I recently had a friend who I knew in high school. He was a freshman my senior year and about two weeks ago he took his own life. Unfortunately I have not been able to go to any of the events honoring him because of traveling, so I wrote something for him after I found out. He was a sweet boy and he was far too young, and I'm sorry to everyone who was affected by this. You were a boy. Life promises these things to you. We expect it. You expect it. The difference with you was that you didn't expect it. You didn't ask for anything. All you ever wanted was someone to go on a bike ride with. Someone to make up urban legends with and to go bowling on the summers with. You never had it because you were good - and people knew it. They would walk over you and give you a hard time because they knew they would get away with it. You were a simple boy and you just wanted to have fun. I think back to your smile and it makes my heart hurt. It feels like I was robbed. Two months ago you reached out to me and I was "busy". I answered with one word answers and my replies were intermittent. One month later I saw you ask for someone to talk to. I did nothing. I'm so sorry. And I'm so sorry to everyone else. You have inspired me to treat each person like it's the last time I will see them. I was your mentor for the time we knew each other in this world but now you are mine. Since you left us I have changed a lot about myself because of the emotions you invoked. Its amazing how someone who I never realized was so important to me can matter once they are taken. I hadn't talked to you much after I moved away but hearing about what happened to you hit me. Hard. You were a good human, and you will not be forgotten. You touched my heart and left with a piece of it. I dearly miss you my friend. We all love you and miss you, and we hope you are doing awesome wherever you are now.

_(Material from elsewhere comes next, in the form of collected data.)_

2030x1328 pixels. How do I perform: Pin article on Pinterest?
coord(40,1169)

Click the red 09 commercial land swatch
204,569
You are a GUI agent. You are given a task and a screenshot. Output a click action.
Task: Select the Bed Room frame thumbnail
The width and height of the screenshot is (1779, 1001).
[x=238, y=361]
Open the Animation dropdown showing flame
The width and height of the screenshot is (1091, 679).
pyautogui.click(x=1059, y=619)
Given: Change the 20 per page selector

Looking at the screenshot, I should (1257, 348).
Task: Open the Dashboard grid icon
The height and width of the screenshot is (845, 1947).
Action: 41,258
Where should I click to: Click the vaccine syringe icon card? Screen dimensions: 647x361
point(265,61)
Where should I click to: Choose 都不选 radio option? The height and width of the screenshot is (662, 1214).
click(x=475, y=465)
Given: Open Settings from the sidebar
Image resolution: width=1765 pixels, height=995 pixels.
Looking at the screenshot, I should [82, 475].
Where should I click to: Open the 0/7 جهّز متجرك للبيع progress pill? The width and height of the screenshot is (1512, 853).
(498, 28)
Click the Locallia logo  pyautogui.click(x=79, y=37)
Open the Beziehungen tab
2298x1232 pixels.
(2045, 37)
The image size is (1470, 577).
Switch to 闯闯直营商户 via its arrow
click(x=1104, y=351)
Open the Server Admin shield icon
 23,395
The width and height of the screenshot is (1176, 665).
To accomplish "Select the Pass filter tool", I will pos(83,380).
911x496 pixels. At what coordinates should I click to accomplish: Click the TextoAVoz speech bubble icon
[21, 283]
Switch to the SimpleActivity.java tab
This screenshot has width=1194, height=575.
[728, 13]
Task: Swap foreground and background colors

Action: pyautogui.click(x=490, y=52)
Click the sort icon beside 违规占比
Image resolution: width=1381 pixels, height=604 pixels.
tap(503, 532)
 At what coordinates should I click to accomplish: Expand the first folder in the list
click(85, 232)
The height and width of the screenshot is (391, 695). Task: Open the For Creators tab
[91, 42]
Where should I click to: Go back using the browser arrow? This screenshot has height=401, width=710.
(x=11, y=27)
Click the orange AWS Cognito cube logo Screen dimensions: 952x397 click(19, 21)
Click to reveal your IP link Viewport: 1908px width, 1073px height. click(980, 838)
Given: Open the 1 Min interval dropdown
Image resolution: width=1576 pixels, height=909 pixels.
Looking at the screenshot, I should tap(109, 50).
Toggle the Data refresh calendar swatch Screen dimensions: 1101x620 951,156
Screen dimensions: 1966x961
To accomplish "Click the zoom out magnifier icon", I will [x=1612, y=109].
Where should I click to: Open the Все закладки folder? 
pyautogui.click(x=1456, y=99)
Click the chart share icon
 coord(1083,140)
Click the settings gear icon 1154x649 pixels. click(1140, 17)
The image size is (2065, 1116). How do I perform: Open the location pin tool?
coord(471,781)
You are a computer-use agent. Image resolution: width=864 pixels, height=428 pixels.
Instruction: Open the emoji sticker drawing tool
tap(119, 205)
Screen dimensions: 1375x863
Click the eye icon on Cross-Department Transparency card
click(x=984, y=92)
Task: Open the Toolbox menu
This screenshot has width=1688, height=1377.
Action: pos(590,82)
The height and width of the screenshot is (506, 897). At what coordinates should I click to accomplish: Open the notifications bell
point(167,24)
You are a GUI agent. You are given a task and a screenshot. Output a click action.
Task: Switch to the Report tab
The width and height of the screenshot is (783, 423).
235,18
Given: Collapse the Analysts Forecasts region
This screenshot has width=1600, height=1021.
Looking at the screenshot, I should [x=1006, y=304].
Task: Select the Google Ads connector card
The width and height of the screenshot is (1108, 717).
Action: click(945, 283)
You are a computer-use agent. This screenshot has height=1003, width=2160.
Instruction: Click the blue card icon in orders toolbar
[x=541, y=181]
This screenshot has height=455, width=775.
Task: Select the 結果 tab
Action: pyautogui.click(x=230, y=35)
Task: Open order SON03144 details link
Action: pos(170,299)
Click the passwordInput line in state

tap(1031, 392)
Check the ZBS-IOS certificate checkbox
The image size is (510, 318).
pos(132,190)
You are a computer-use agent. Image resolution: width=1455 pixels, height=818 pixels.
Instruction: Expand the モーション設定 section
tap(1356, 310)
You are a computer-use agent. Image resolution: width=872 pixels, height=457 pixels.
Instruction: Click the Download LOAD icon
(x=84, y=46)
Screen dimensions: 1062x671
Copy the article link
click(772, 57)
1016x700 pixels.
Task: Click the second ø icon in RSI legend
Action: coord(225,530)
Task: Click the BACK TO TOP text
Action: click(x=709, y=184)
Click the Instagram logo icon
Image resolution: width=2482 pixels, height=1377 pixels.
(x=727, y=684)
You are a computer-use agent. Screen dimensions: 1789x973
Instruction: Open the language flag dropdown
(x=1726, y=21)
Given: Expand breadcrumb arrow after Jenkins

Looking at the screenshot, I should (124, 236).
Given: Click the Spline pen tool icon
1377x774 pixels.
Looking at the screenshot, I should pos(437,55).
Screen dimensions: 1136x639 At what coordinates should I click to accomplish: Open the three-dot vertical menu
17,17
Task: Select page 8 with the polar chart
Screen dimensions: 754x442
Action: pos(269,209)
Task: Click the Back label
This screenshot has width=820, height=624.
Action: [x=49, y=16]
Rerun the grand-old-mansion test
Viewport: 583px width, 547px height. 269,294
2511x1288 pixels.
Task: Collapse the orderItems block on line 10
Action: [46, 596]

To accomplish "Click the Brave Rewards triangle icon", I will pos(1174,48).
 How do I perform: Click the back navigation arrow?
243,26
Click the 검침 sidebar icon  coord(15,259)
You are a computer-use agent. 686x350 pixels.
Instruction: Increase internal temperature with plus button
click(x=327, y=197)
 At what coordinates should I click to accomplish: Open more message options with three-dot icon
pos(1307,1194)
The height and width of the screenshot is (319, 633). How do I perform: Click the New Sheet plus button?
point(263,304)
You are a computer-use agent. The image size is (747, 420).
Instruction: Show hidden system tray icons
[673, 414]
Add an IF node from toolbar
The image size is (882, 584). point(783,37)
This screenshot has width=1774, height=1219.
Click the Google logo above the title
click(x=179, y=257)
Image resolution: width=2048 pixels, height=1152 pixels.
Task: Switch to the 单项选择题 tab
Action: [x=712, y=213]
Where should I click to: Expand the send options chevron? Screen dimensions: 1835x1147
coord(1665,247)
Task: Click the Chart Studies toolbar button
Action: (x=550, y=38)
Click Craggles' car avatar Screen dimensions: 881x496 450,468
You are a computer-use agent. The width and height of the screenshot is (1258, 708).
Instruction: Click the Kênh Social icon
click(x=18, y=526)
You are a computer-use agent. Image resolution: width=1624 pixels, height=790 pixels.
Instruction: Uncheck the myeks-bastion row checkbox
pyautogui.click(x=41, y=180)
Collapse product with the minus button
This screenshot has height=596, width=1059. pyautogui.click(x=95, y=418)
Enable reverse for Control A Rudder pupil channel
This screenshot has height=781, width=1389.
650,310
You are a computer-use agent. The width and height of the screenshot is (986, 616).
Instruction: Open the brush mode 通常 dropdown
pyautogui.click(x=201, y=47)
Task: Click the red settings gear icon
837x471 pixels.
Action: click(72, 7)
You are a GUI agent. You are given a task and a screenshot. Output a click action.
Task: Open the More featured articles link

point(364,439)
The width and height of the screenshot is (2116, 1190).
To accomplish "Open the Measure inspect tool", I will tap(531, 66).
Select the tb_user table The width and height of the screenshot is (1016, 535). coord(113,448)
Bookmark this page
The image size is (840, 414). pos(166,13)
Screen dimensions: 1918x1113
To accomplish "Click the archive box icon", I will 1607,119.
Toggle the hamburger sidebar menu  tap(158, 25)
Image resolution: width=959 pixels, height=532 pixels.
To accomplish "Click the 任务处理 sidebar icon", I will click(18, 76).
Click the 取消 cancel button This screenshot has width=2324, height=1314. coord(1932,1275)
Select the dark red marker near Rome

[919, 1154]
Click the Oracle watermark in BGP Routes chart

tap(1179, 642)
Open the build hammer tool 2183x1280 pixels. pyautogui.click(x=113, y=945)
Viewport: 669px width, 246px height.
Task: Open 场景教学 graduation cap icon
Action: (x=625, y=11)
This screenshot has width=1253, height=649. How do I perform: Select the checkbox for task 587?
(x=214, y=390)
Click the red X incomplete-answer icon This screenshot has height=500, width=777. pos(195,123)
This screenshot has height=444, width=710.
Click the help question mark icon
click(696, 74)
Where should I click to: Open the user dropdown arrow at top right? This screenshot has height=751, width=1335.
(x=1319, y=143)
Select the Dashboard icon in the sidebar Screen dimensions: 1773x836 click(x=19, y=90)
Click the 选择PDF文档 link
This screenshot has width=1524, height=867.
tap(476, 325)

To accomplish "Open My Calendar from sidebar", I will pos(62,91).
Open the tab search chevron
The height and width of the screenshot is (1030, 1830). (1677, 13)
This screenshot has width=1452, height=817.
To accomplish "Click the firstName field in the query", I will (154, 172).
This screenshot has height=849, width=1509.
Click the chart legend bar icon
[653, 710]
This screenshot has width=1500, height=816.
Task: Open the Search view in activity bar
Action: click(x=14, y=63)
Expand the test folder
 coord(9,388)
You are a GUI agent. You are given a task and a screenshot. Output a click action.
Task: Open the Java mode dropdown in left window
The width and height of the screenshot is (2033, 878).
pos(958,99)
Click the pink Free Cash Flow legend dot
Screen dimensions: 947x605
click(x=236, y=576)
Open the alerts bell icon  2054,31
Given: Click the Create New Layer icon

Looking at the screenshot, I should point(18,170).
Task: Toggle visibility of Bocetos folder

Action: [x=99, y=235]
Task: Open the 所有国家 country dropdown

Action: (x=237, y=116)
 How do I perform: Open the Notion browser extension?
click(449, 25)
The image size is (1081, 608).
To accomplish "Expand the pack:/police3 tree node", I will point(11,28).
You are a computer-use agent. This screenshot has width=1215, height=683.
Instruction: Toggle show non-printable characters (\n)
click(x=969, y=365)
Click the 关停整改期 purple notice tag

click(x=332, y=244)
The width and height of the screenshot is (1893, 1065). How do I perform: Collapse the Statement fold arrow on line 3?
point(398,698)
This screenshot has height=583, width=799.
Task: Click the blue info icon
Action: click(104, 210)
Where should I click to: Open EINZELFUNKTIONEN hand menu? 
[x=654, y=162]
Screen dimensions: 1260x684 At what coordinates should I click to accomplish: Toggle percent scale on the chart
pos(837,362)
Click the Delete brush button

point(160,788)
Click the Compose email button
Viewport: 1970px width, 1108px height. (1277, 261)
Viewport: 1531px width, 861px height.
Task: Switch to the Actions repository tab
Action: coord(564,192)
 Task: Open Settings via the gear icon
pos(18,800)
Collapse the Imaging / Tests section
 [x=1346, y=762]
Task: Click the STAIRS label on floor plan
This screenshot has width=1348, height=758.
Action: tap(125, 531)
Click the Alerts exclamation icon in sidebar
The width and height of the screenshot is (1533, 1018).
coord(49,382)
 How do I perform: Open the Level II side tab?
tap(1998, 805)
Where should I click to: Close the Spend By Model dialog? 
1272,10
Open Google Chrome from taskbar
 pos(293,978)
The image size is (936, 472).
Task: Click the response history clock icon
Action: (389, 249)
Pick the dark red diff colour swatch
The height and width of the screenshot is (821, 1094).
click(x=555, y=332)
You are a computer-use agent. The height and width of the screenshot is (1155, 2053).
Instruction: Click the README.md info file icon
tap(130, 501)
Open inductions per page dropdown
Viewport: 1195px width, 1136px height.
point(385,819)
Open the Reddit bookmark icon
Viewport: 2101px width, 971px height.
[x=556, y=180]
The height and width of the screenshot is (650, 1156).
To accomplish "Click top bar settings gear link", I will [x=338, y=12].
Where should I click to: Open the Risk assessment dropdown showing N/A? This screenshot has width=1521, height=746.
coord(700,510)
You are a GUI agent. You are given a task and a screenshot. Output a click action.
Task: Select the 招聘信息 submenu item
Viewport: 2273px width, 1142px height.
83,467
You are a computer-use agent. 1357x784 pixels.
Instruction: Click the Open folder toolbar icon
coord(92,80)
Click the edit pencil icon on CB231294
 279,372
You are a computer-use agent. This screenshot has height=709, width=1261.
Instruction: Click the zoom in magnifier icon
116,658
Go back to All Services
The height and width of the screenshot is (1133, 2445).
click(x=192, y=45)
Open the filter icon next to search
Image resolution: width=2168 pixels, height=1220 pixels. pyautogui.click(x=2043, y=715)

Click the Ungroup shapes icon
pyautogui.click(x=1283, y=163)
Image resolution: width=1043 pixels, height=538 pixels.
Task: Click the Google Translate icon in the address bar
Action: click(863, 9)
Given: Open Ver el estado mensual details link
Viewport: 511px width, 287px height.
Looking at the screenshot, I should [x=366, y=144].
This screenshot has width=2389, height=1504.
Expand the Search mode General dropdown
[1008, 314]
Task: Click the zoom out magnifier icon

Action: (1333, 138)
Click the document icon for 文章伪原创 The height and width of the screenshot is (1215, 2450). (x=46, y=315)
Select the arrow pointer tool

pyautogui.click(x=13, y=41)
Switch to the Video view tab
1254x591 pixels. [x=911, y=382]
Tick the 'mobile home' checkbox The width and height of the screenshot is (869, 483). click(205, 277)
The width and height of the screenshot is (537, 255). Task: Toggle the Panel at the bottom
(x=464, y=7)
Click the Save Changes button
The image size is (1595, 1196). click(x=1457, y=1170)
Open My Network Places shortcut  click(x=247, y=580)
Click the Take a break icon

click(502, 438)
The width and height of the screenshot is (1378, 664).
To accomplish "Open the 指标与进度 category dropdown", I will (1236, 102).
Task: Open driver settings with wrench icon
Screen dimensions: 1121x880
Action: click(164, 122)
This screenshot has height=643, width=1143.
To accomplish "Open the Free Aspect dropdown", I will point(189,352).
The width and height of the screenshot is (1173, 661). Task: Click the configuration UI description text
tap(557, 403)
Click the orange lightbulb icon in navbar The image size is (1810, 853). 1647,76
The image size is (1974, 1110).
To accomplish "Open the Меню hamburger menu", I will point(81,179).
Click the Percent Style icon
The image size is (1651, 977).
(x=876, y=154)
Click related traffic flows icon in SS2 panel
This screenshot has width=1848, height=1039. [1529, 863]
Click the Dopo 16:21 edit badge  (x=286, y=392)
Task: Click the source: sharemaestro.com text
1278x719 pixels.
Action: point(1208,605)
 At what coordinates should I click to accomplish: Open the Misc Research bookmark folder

I was listening to a song the other day and it made me think of you.

"I got myself a mission, I'm going to find heaven, I might create paper wings I think they'll carry me a while. I left you a love poem, the best I have written, my favorite words were the ones I couldn't spell. They say that I'm a lunatic, they say that I'm full of it. I say that it's worth dreaming just for the dream of it. It's all about passion. It's all about perception."

The song itself didn't have a whole lot to do with my thoughts on you but that excerpt specifically made me think of you.